Doc is just the kind of kooky, outsized role that Bart has cultivated over the past 20 years, the logical successor to his previous turn as a mad scientist in Young Frankenstein and multiple madcap roles over The Producers’s run. Likes and Bart develop an endearingly daffy rapport across this musical, but Doc brings out the weakest efforts from Silvestri and Ballard’s songsmithing. Doc stops the show—in the wrong kind of way—to deliver an impenetrably vague rock treatise on time travel (“It Works”), to envision Marty’s return to the ’80s (“Future Boy”), and to muse on what the far future will hold in store (“21st Century”).
And almost as soon as Doc starts singing each time, an ensemble of bedazzled backup dancers, sometimes wearing top hats, white tie, and tails—and kicklining—show up to distract the audience from how little substance each lyric contains and how faintly each number adds to our understanding of this eccentric character. An honest attempt is made to deepen Doc late in the show through “For the Dreamers,” but the ballad is mostly notable for its sappiness.
But if the score suffers from half-hearted pastiche (of both ’50s and ’80s music) and the occasional disastrous lyric (“My myopia/Is my utopia/And I’m hopin’ ya/Feel it too,” croons George while spying on Lorraine from a nearby tree with his binoculars), it’s a boon, especially in the most cinematically soaring moments of stagecraft, that the team takes full advantage of Silvestri’s original instrumental score for Zemeckis’s film.
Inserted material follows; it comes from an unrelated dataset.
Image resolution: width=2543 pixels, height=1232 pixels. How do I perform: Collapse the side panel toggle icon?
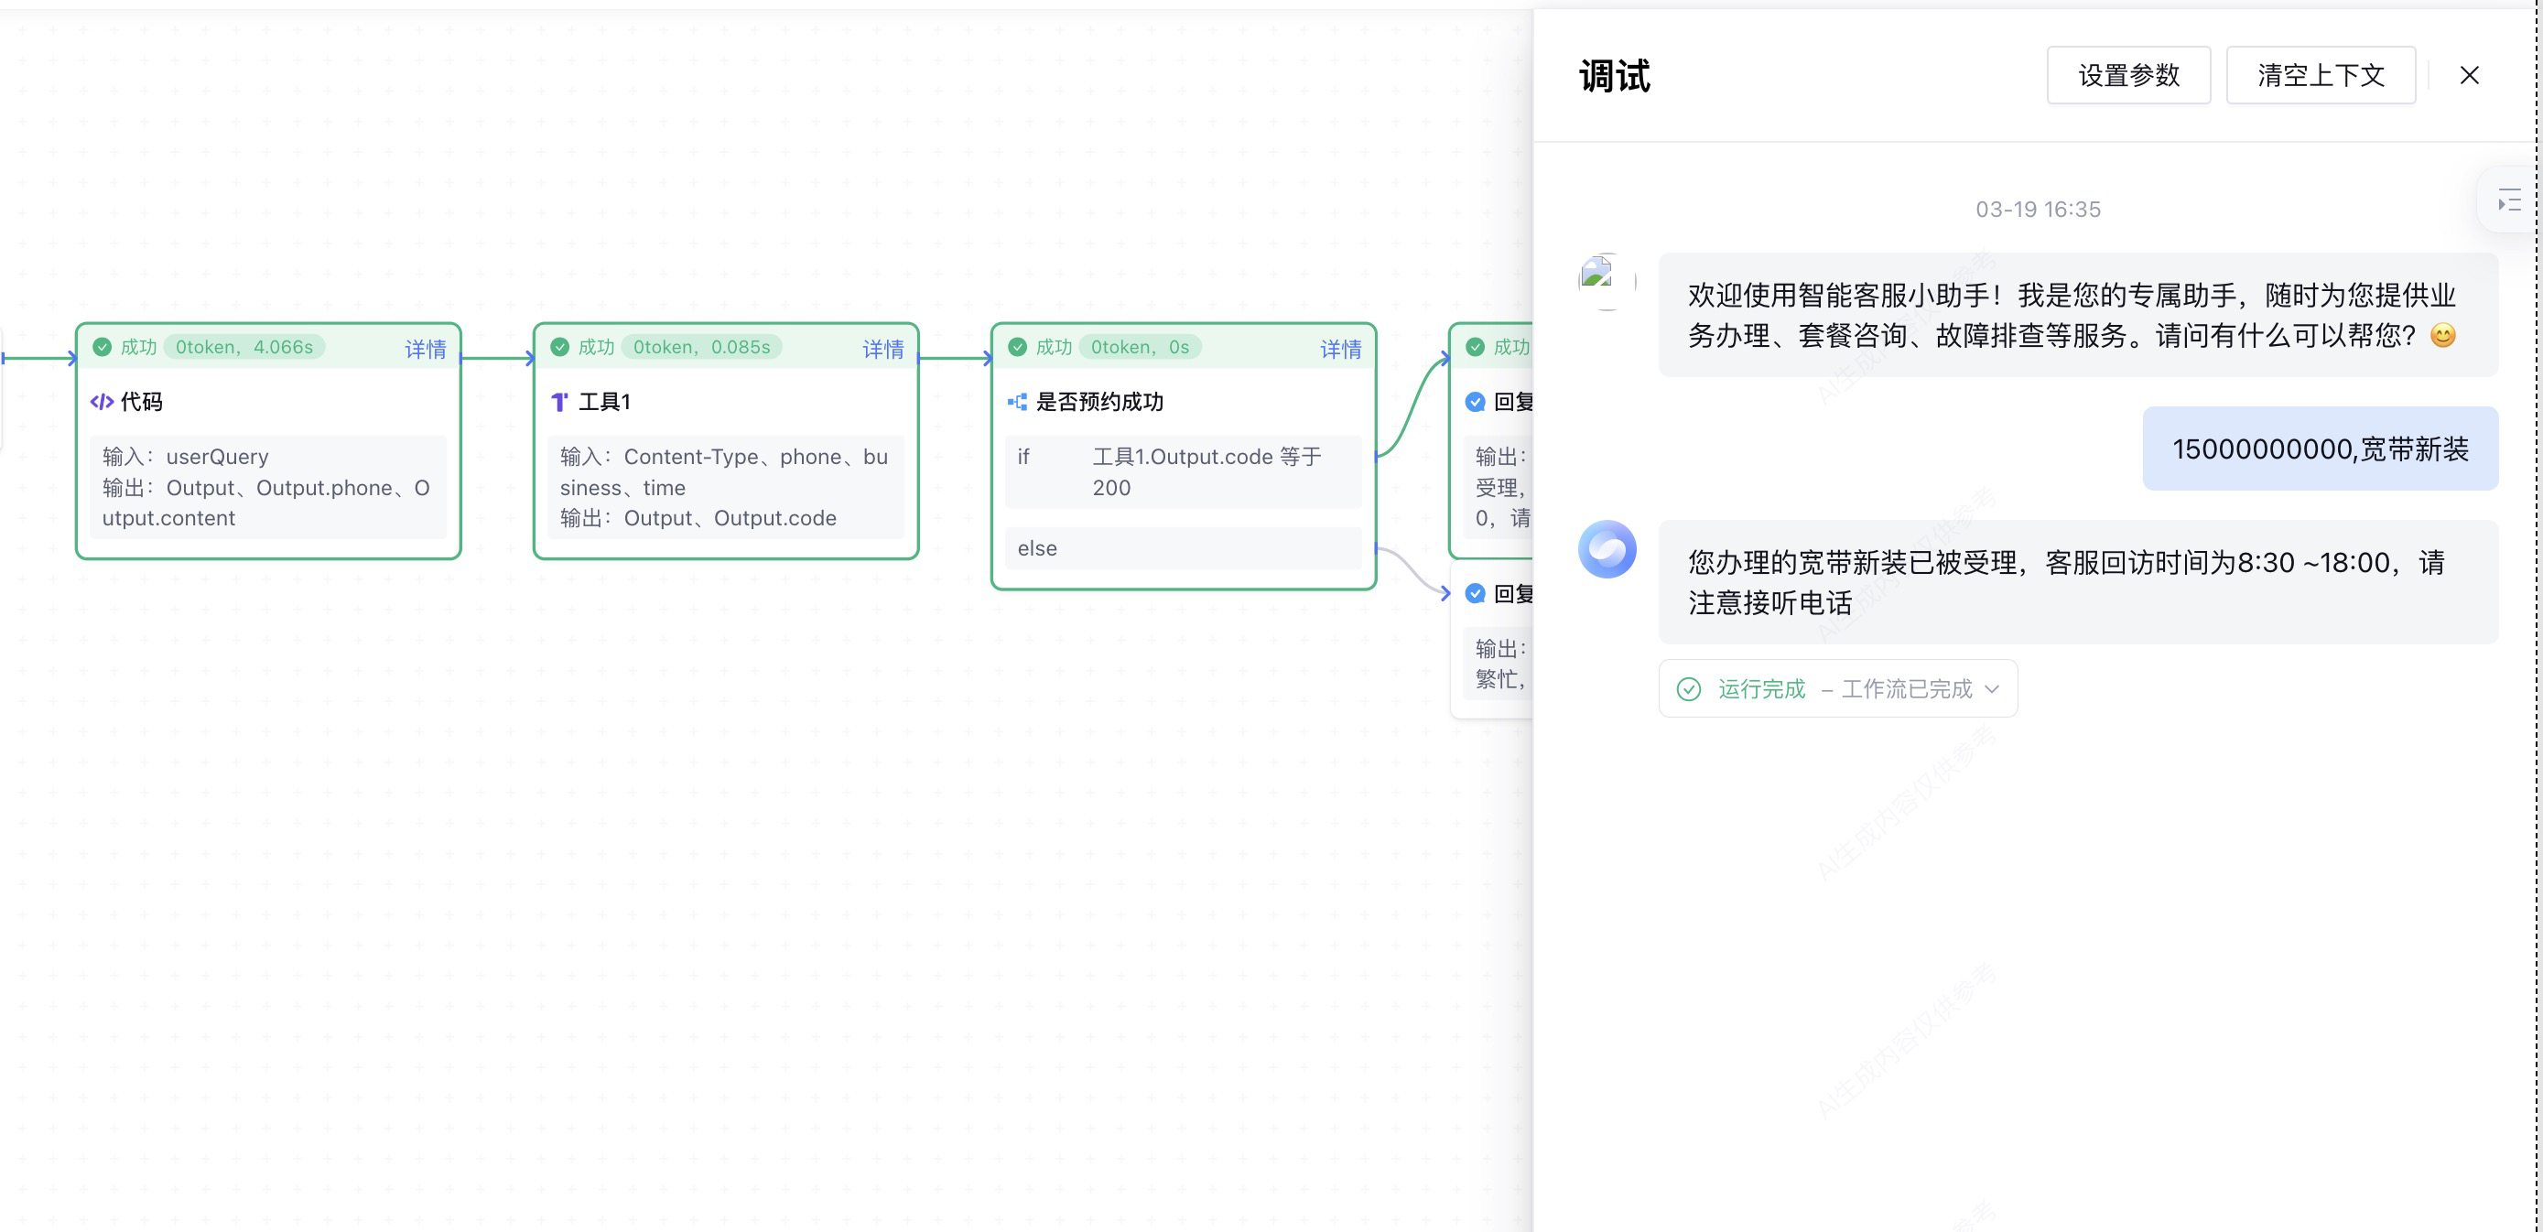click(2508, 201)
These suspenseful orchestral interludes suggest that a non-singing, more faithful stage recreation of Back to the Future might have been significantly more effective. (Four songs from the film soundtrack show up too: a pair written by Huey Lewis for the movie, “Back in Time” and “The Power of Love,” alongside two popular ’50s tunes, “Earth Angel” and “Johnny B. Goode.”)
The show flattens the film’s already shaky commentary on gender dynamics, with Marty’s girlfriend, Jennifer (Mikaela Secada), now a crooning cypher who doesn’t even get to join Marty and Doc in the car as in the film’s farewell sequel-promising shot. A welcome-to-the-’50s number in which the Hill Valley denizens celebrate the brand new frontier of super-leaded gasoline, asbestos, DDT, and cigarettes culminates in a lazily sarcastic gesture toward addressing the social inequities of either of the show’s eras: “It just feels right when/All of these white men/Get to have their cake,” the ensemble sings, “So let the women bake.” (The film’s mocking depiction of Libyans has thankfully been excised.)
But staged electrifyingly as it is, by veteran musical theater director John Rando, that culminating scene at the clock tower is possibly worth a couple hours of annoyance, if not the couple hundred dollars for a ticket. I’d consider traveling back to the Winter Garden Theatre just to take another peep at those eight or so minutes of sheer theatrical achievement.
Back to the Future is now running at the Marquis Theater.